• Your assignment
Your answer must be the exact lines from the one with "How do I perform: Click" to the end of the data, both included, with no pictures.

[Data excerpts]
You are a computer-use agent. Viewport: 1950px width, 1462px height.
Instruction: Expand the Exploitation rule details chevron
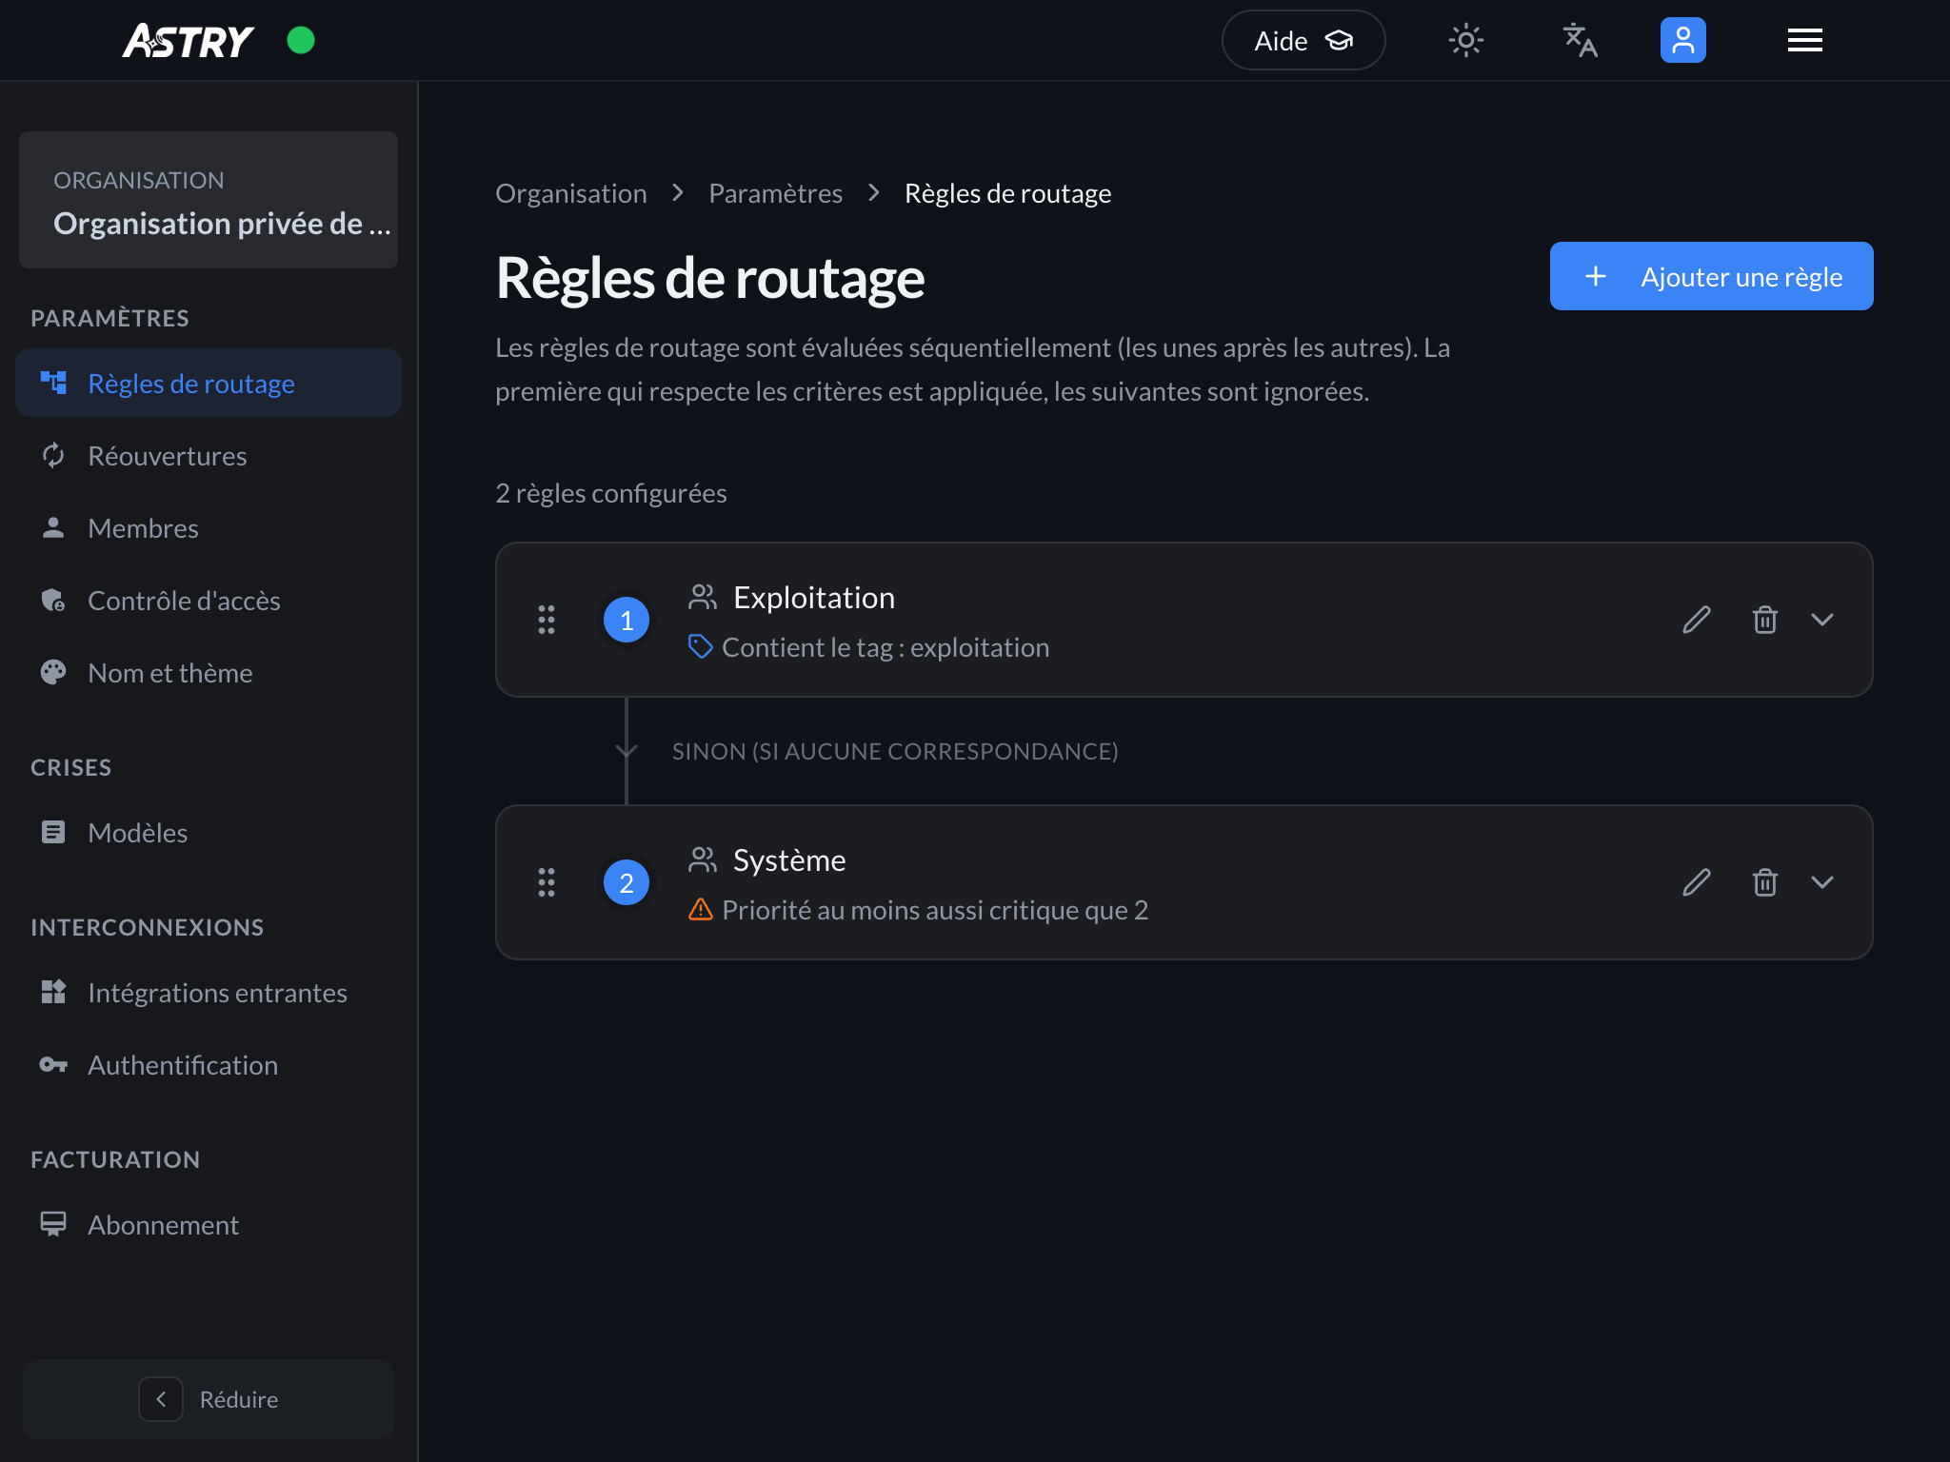[1821, 620]
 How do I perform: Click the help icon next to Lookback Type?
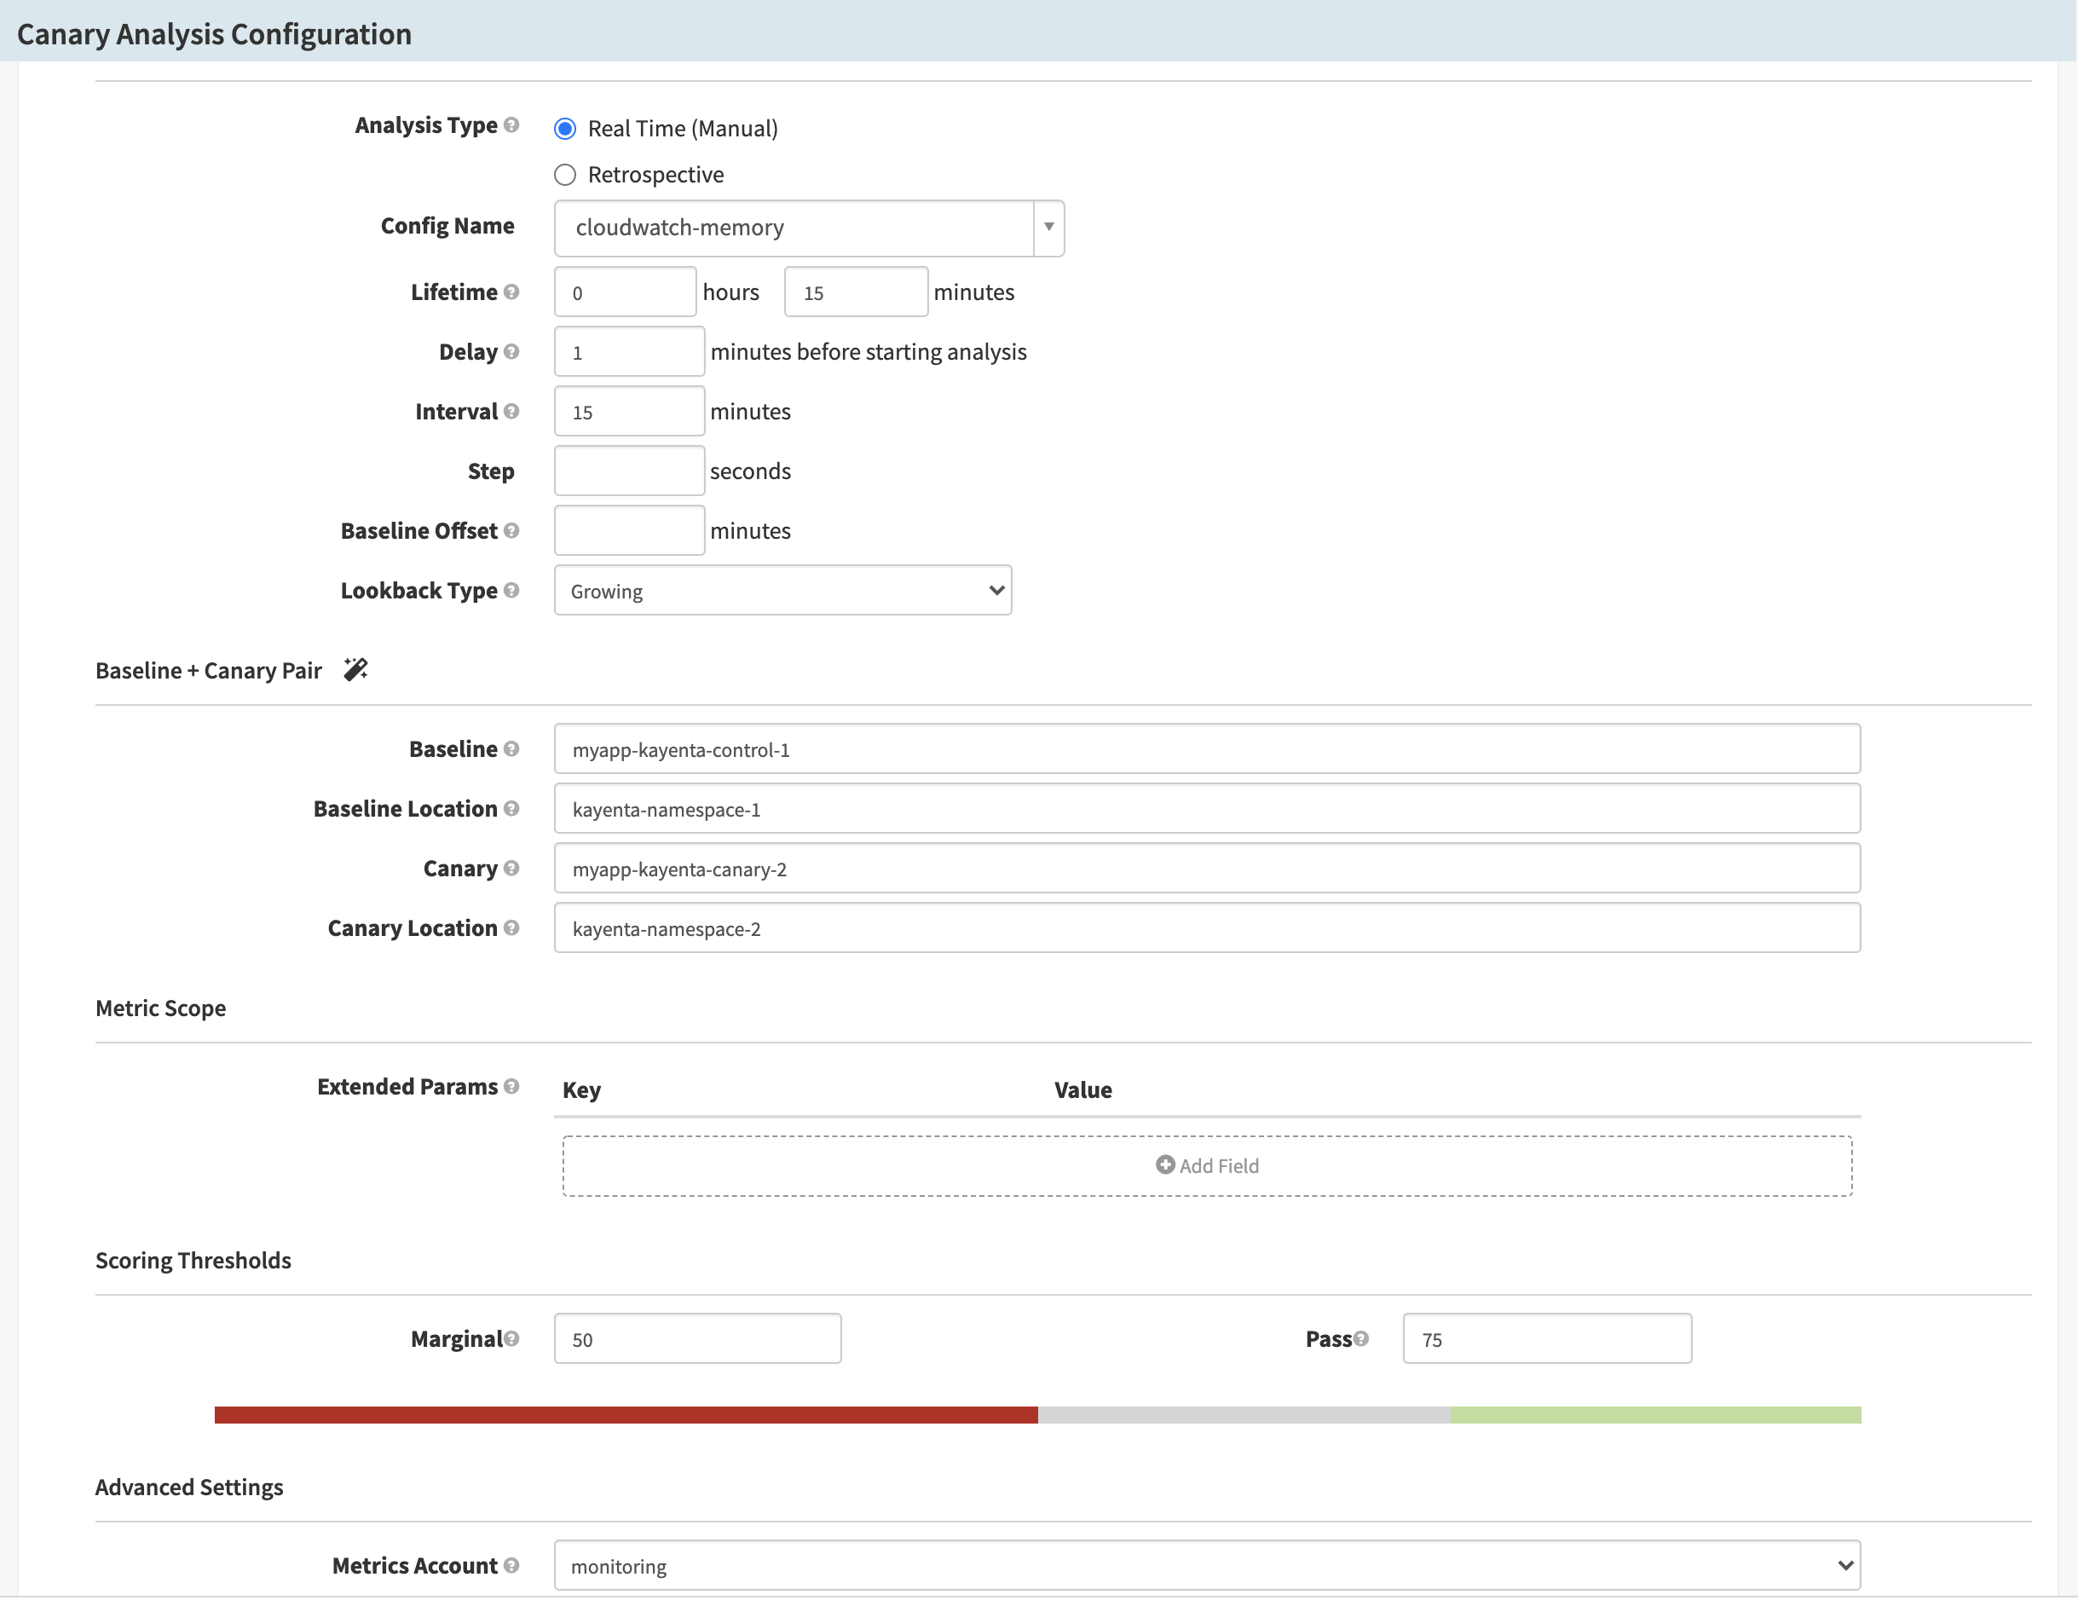click(x=512, y=590)
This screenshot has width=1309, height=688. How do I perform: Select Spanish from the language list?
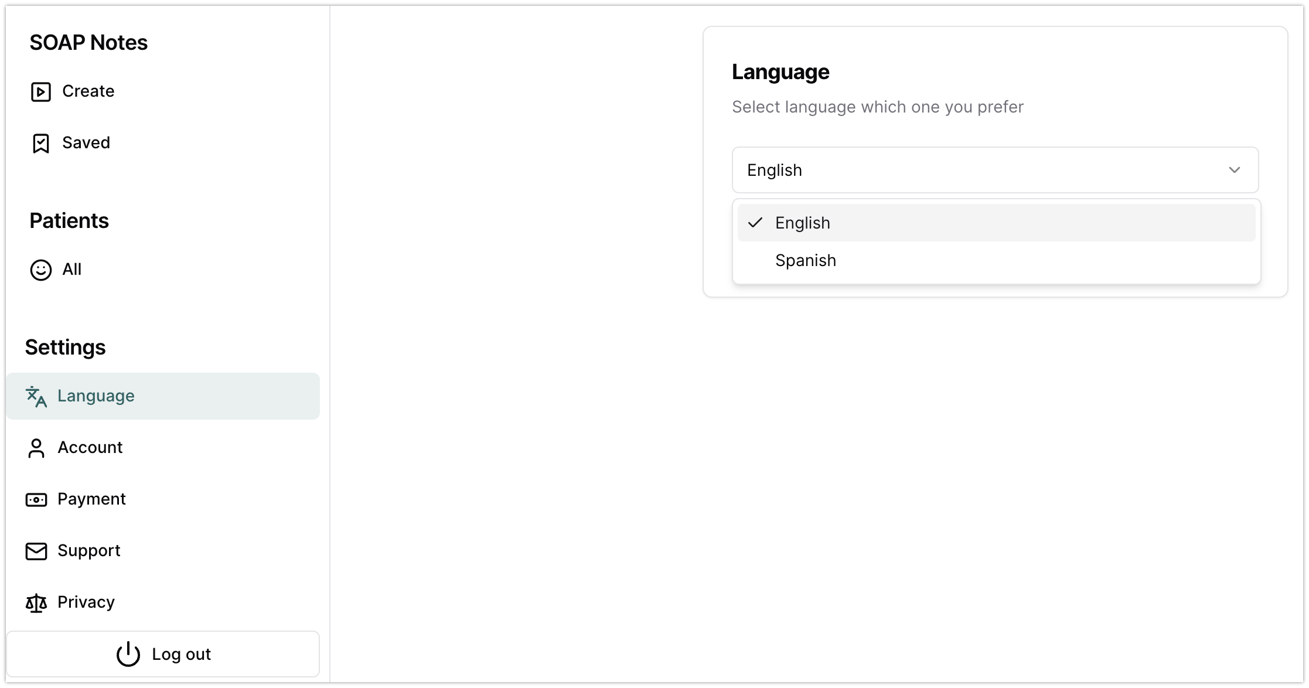point(805,260)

• Completed exercise
 How do I perform: Click the help icon next to Lookback Type?
click(x=512, y=590)
This screenshot has width=1309, height=688. How do I perform: Select Spanish from the language list?
point(805,260)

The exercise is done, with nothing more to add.